Beware! The Belgian Bull is on the loose in western Canada. Robin Lekime, one of the most feared wrestlers from Europe, has a style that screams realism. What separates him from the pack is a killer instinct.
He grew up loving The Steiner Brothers and seeing them deliver bone-crunching suplexes and quick power-slams. This gave him a burning desire to do the very same.
Lekime is feared because he is no ordinary brawler. Wearing a black singlet with a bull insignia on it and sporting heavy steel chains around his neck, he carries an aura of danger, and hostility that induces fear in his opponents.
The Belgian Bull has wrestled for a laundry list of promotions. These companies include promotions in England and for Japan’s SMASH Wrestling. He is currently a part of Canadian Wrestling Elite’s 10th anniversary wrestling tour in Canada, which is headlined by the luchador Psicosis.

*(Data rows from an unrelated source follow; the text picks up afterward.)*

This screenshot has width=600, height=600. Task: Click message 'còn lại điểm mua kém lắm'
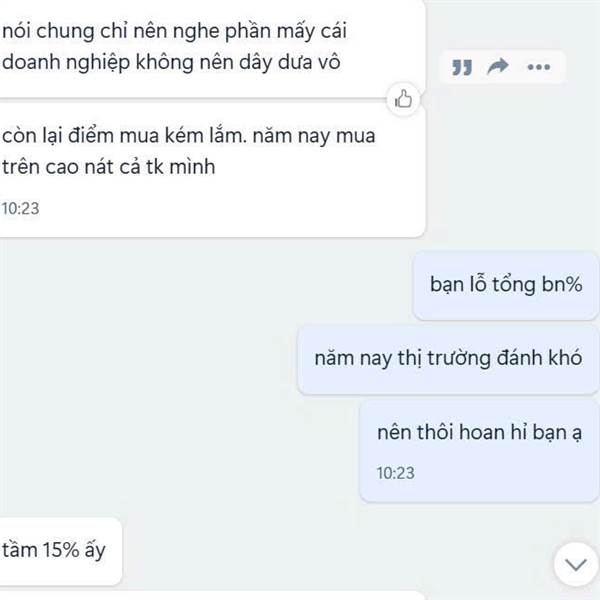(212, 170)
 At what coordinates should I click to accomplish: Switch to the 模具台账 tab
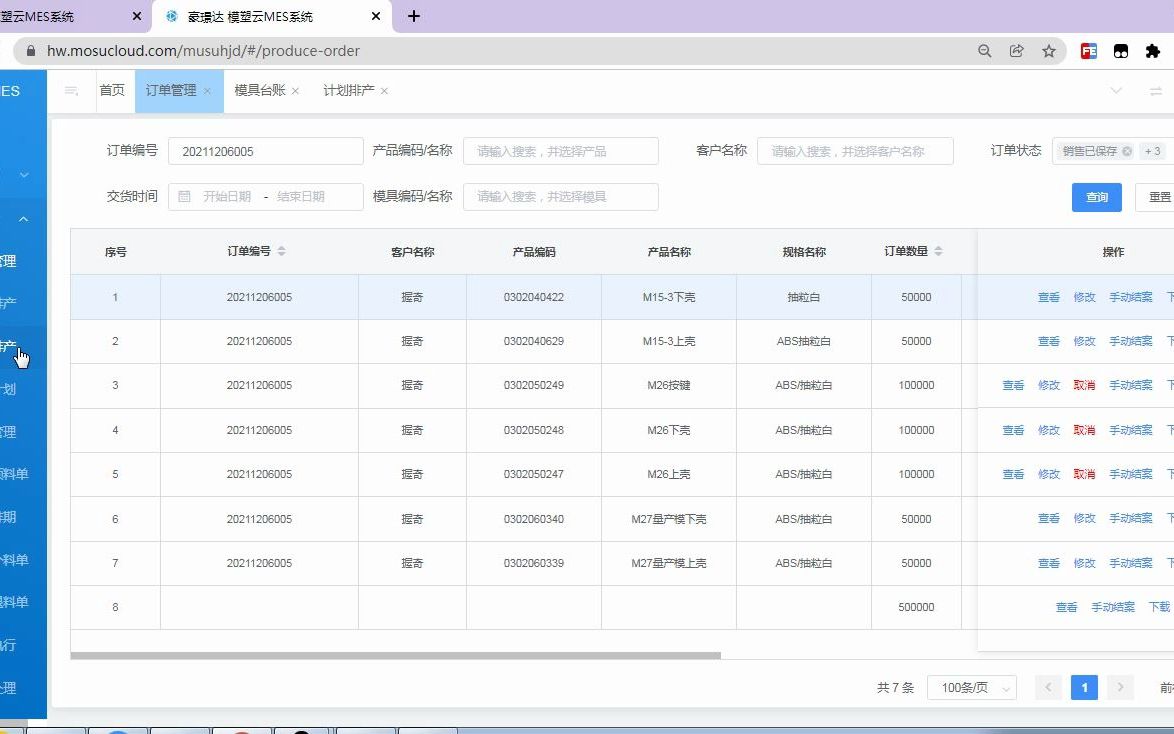[259, 89]
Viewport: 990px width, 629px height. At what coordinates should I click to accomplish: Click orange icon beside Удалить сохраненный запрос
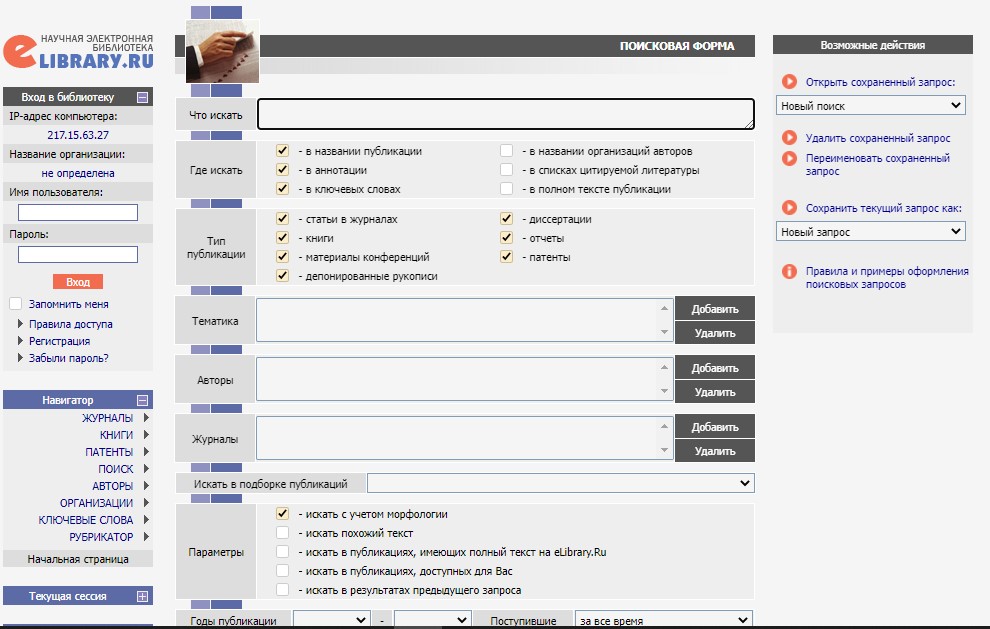click(x=789, y=138)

Armed with a plethora of suplexes, and strong in ground and pound, catch-wrestling and chain wrestling, Lekime brings a good package to the ring. He also has a background in powerlifting and over 20 years of pro wrestling experience to back it up.
In an interview with SLAM! Wrestling, Lekime reflected on his humble beginnings, learning how to bump and run the ropes from a few Belgian wrestlers. “I started working out when I was 16. That was the earliest I was allowed to start in Belgium back in the day,” he said. “I transitioned to powerlifting at the advice of the gym owner. He was sure it would help for wrestling.” Lekime put on the bulk eventually becoming strong like a Belgian bull. This metamorphosis did not occur overnight, but rather took years of dedication and hard, grueling training.
Packing 216-pound solid pounds onto his 5-foot-9 frame, it’s fair to compare him to the likes of ECW star Taz, or even WWE’s Samoa Joe.
This is his second Canadian tour. “I did the 2018 Struttin’ and Cuttin’ tour with CWE last October-November. It was a great experience. I just finished a five-week tour with CWF on the infamous Ice Road/Death tours,” he said.
Lekime has learned to appreciate unique Canadian cuisine. “Canadian food is great. I had poutine for the first time last October. I really liked it. I usually eat whatever I want. I try and keep carbs low and protein high. Especially when wrestling every day.”
The Bull prefers labelling chain wrestling as technical wrestling. “The British style is more technical based while the Canadian style is more entertainment based. I enjoy working both styles.”
But nothing makes an impact quite like realism. “Let’s just say that nobody ever calls my stuff fake. I believe in working solid but safe,” he said.
From his old favorites, the Steiner Brothers, Lekime created The Bulldriver which is like The Steiner Screwdriver, to obliterate his opponents. The Belgian Bull also puts his opponents into gridlock with a signature STF.
With a CWE second tour under way for Lekime, CWE promoter Danny Warren, who wrestles as Danny Duggan, knows what he brings to the show. “Robin is a throwback to what wrestling was and should still be. He is incredibly realistic the second he walks through the curtain, has amazing technical ability and an all-around understanding of how to work for the audience that night and not for himself or the locker room which always leaves a lasting impression everywhere he goes,” said Warren.
In the ring, Warren has felt the power of the Bull, adding that he hits “hard and you feel it, but he hits hard in safe places.”
There “instant chemistry” with Lekime as they had “the same vision with someone on the role of the heel and the role of the babyface,” said Warren. “What a match should look like once given your direction that night is where the magic is made.”
While a veteran in the ring, the lights are not dimming for Lekime. No, rather the future is bright, burning rapidly in the night like a Roman candle. What the horizon holds for Lekime remains unknown. Lekime doesn’t have any particular goal or company he aims to work for, aside from returning to Japan one day.
“I’m happy when I can stay busy in wrestling. I might not work for the well-known independent promotions but I work an average of 150 dates per year.”